Quien esto suscribe no es especialmente adepta, ni mucho menos experta, a y en el cine de terror. Pero sí ha apreciado la incontestable calidad de cintas como, sobre todo y todas, ‘Babadook’, de Jennifer Kent e incluso de ‘Expediente Warren: The Conjuring’, de James Wan, de ‘La mujer de negro’, de James Watkins o de, con todas sus imperfecciones, ‘Mamá’, de Andrés Muschietti y, más lejos en el tiempo, del clásico ‘Déjame entrar’, de Thomas Alfredson.
Quien esto suscribe, pues, ha valorado enormemente esta película que nos ocupa, de 100 minutos de metraje, escrita y dirigida por David Robert Mitchell. Con una exquisita fotografía de Michael Gioulakis. Con la perturbadora partitura de Disasterpeace y con unas interpretaciones impecables, entre las que destaca la composición de la magnífica Maika Monroe. Una película, rodada con un muy exiguo presupuesto, que dejó huella en su paso por los Certámenes de Cannes y de Sitges.
La historia comienza cuando una joven de 18 años tiene un encuentro sexual con su chico, que culmina en unas circunstancias inquietantes, y, a raíz de tal relación, se ve perseguida por una extraña presencia que puede adoptar distintas formas humanoides, pero con unas características definidas. La única manera de liberarse es pasarlo, mediante dicho intercambio erótico, a otra persona… En este dilema, ella y su grupo de amistades vivirán una pesadilla.
Con estos mimbres, el realizador podría haber también pergeñado un producto para adolescente en plena efusión hormonal, de sobresalto calculado y efectista, de usar y tirar, de burdos guiños sexistas y de personajes y situaciones previsibles y estereotipados-as. Pero no lo ha hecho. Antes al contrario. Ha aprovechado sabiamente todas las posibilidades de un relato tan inquietante y aterrador, como sugerente, complejo y pródigo en lecturas y significados.
Para empezar, con una puesta en escena atemporal y oscura, que remite a los 80, en su mirada sobre unas urbanizaciones más que desasosegantes e intranquilizadoras.
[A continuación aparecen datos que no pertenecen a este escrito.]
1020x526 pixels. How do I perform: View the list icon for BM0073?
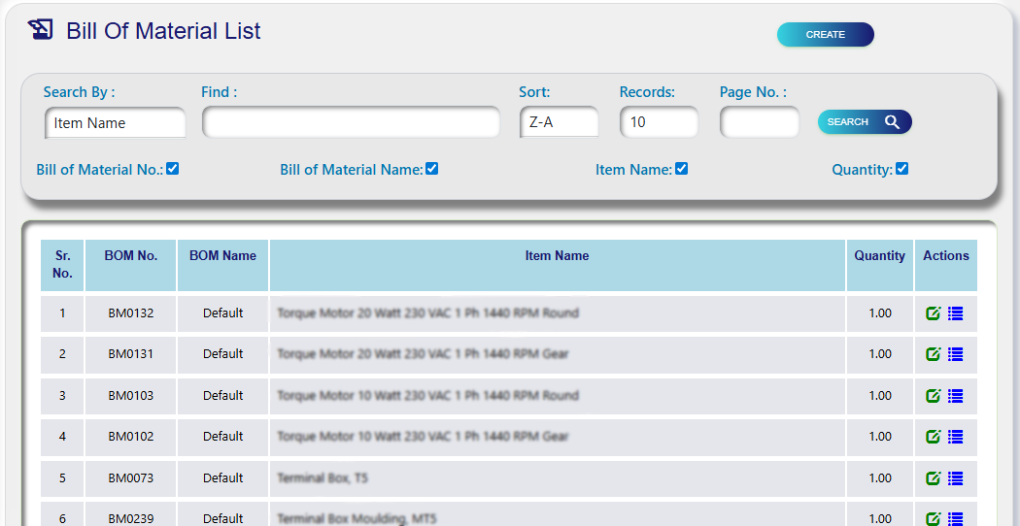click(955, 478)
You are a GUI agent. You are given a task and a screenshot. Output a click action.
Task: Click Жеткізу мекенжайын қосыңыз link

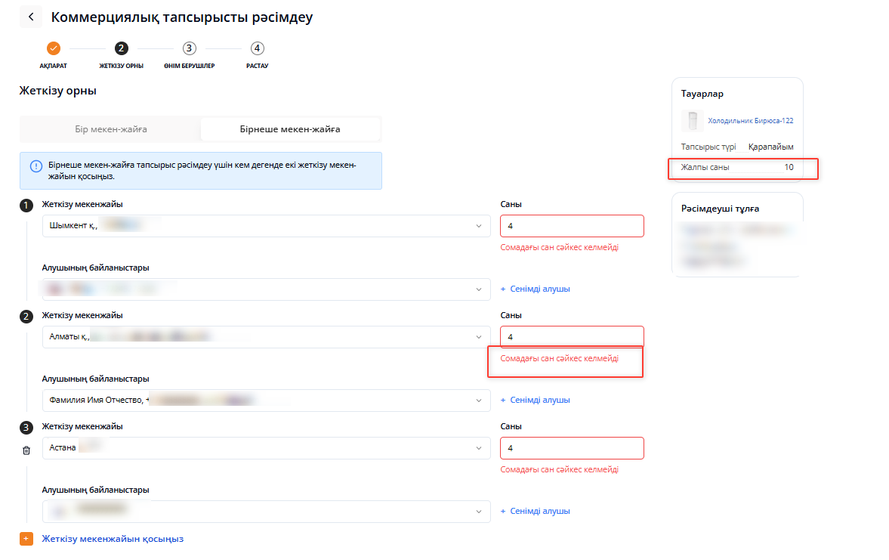113,539
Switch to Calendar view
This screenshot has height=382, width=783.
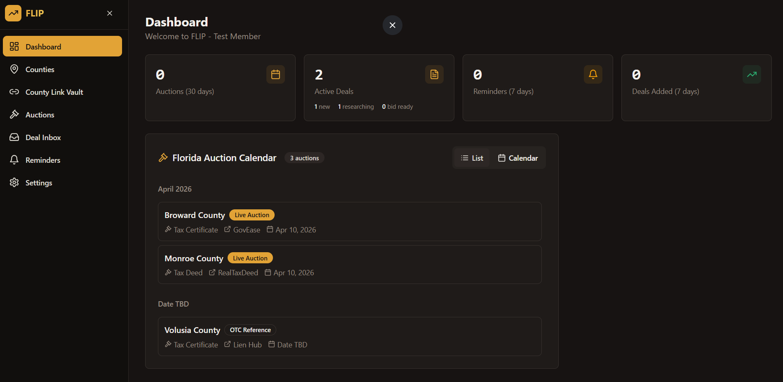pos(518,158)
En la que los adultos rara vez se manifiestan como figuras de autoridad o, simplemente, de orden y protectoras al uso. Su ausencia es notable y sus presencias son, especialmente en una escena sorprendente y tremenda, más amenazadoras si cabe. El grupo familiar y amistoso de la protagonista es, junto a ella, a cualquier hora del día y de la noche, en unas casas u otras, en unos espacios u otros, el verdadero motor del relato.
También en este caso se han eludido, cuidadosa e inteligentemente, perversos lugares comunes. Se cuida y se respeta a los personajes. No son de cartón piedra, ni zafios, ni burdos. Sus personalidades se dejan entrever. Su afecto y solidaridad nunca son puestos a prueba. Las metáforas que la habitan son ricas e incitantes. Determinadas pulsiones machistas son objeto de crítica, frente a la ternura y a otras formas de hacer. Los guaperas de la función son cuestionados, junto a su objetalización de su compañera de cama. Ahí están también el miedo a la edad adulta, al compromiso, a una sexualidad primitiva… A lo desconocido con rostro ”humano’. A un futuro al tiempo previsible e intranquilizador.
Elegante, lúcida, atípica y sí, también aterradora. A su sabia y nada convencional manera, no da tregua y te persigue, tras la proyección, como los inquietantes fantasmas que la pueblan.